◆ EXERCISE DETAILS ◆
From the listing below, pull out the lines that hold "accomplish".
◆ ◆ ◆ ◆
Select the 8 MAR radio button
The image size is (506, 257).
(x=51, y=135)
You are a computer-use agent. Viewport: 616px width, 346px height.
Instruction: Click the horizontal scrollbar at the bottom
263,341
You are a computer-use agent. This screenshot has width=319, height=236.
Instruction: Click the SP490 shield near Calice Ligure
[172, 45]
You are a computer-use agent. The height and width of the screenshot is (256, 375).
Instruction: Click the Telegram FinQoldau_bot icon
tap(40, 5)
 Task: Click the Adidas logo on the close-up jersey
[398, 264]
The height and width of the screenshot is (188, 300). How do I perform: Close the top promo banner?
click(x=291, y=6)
◆ ◆ ◆ ◆
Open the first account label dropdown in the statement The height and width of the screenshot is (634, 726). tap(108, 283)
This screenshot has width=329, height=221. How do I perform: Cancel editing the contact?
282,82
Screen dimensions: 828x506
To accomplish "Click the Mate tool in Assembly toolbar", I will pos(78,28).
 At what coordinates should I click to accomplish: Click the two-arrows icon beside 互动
◆ ◆ ◆ ◆
◆ THE COMPLETED TASK ◆
To accomplish "Click the Mate tool in Assembly toolbar", I will pos(78,28).
 At what coordinates should I click to accomplish: Click the two-arrows icon beside 互动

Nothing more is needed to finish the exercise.